Es war ein sonniger Morgen und mein Frühdienst wartete auf mich. Sandro war bereits unterwegs zu seinem Dienst, als ich Fredo bei meiner Oma abgab, dass er während meiner Arbeitszeit nicht allein ist. Es war ein Dienst wie jeder andere auch, ohne besondere Vorkommnisse. Bis der Anruf kam. Der Anruf, der in mir alles zusammen schnürte, mir die Luft zum atmen nahm und meine Welt zusammen brechen ließ. Es war der Nachbar meiner Eltern, der mir mitteilte, dass unser geliebter Fredo nicht mehr am Leben ist. Es gab keine Erklärung dafür, wie ein völlig gesunder Hund so urplötzlich sterben konnte. Wie ich mich fühlte, kann ich mit Worten nicht ausdrücken. Ich rief mit letzter Kraft und verbleibender Stimme eine gemeinsame Freundin an und bat sie, mich abzuholen und zu Sandro zu fahren, da ich nicht in der Lage war, geradeaus zu gehen, geschweige denn ein Auto zu bedienen. Bei Sandros Arbeitsstelle angekommen, war ihm schon von Weitem anzusehen, dass seinem Gesicht deutlich die Farbe vom Morgen fehlte. Wir waren leer, fassungslos, verzweifelt… Wir fuhren zu meinen Eltern, wo Fredo gemeinsam mit meiner Oma seine letzten Stunden verbracht hatte. Als sie uns erklärten, wie es dazu kam, fielen wir fast vom Glauben ab, doch es gab keinen Zweifel an dieser Erklärung. Fredo starb nicht, weil er krank war. Er hat einen Giftköder zu sich genommen. Ein Mensch hat ihn auf dem Gewissen. Seit dieser Gewissheit kreisen meine Gedanken. Was wäre passiert, wäre einer von uns zu Hause gewesen? 

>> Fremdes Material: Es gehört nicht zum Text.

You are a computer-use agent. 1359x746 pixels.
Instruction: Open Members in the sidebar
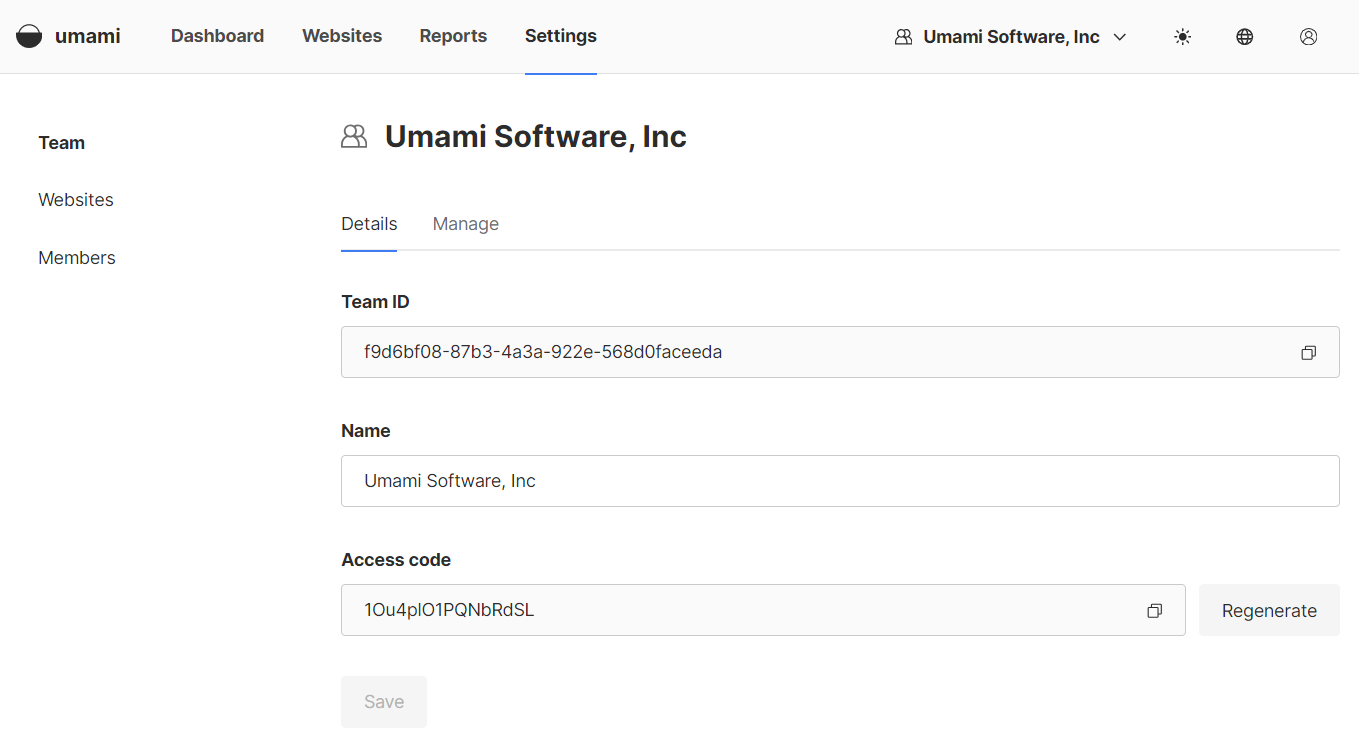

Hätte man seinen Tod verhindern können? Jede Menge Schuldgefühle, Trauer, aber auch Wut umgeben mich bis heute. Und wir haben jede Menge Fragen. Fragen an diesen Menschen. Wie viel Hass muss man empfinden, um den Schritt gehen zu können, in Tötungsabsicht Köder zu präparieren? Wir werden es vermutlich nie verstehen. Das war er also- der erste und einzige Roadtrip mit unserem geliebten Fredo. Wir sind unglaublich froh, dass wir das Abenteuer mit ihm beginnen durften. Es wird noch lange dauern, diesen schweren Schicksalsschlag verarbeiten zu können. Er zeigte uns, dass jeder Roadtrip der Letzte sein kann. Wie endlich einfach alles um uns herum ist und wie ungerecht das Leben sein kann. Leb wohl, kleiner Fredo. Wir vermissen dich jeden Tag!